## Work instructions
In the newsletter excerpt below about the writer's father, what was his job in the printing industry?

## Excerpt

▬▬▬▬▬▬▬▬▬▬

A new month & a new season brings a fresh new look for newsletter and I hope you like it. I also thought I’d wrap you up in a little warmth with a story about my Dad.

My dad was a lithographer in the printing industry. A global expert, he regularly chalked up overseas trips to explain a specific printing process involving colour. He was a mad golfer and still is a mad Collingwood fan, with the family joke being that he hangs in there year after year just for the promise of another Pies flag.

Four years ago, the family was told Dad wouldn’t be with us much longer. Without intruding on his privacy, he has cancer and struggles every day. But as time goes on, I’m learning a lot from my strong 84-year-old dad.

Mostly what he’s teaching me is mindset. I’m learning firsthand the power of routine and the power of goal setting. It’s stuff I’ve known for years in my corporate life and it’s what I teach clients, but it’s something really special to see it in action and know that it really works.

I don’t know if Ron understands the effects of what he’s doing, but he insists on setting goals. First, he wanted to make it to Christmas. Then it was my niece’s 18th birthday. Then his and Mum’s 60th wedding anniversary. Now he wants to be 85.

All of these milestones (and smaller ones in between, like the Anzac Day footy match) keep him motivated. He’s staying alive by staying focused on goals, or that’s how it seems to me anyway. He’s determined to be around for lovely family things, and so far, he is.

Then there’s the routine he sticks to every day. Even when he feels like sh&t, he still gets up, gets dressed and has the same huge breakfast of eggs with toast soldiers or a big bowl of porridge with heaps and heaps of honey and muesli clusters on the top. He lays it out the night before, which means he’s optimistic about getting up to make it.

Then he reads the paper, and might sit outside or go for a little walk around the block, followed by a sleep in his chair. It’s not earth shattering and it’s a shadow of what he used to be able to do, but it makes him feel he’s achieved something for the day and used his time how he can.

▬▬▬▬▬▬▬▬▬▬

## Source data
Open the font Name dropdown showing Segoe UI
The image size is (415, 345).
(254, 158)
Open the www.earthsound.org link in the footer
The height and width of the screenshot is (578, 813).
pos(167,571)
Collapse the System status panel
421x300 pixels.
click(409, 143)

▬▬▬▬▬▬▬▬▬▬

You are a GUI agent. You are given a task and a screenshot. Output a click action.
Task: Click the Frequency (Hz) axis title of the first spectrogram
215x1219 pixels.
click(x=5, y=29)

▬▬▬▬▬▬▬▬▬▬

## Response area
He was a lithographer.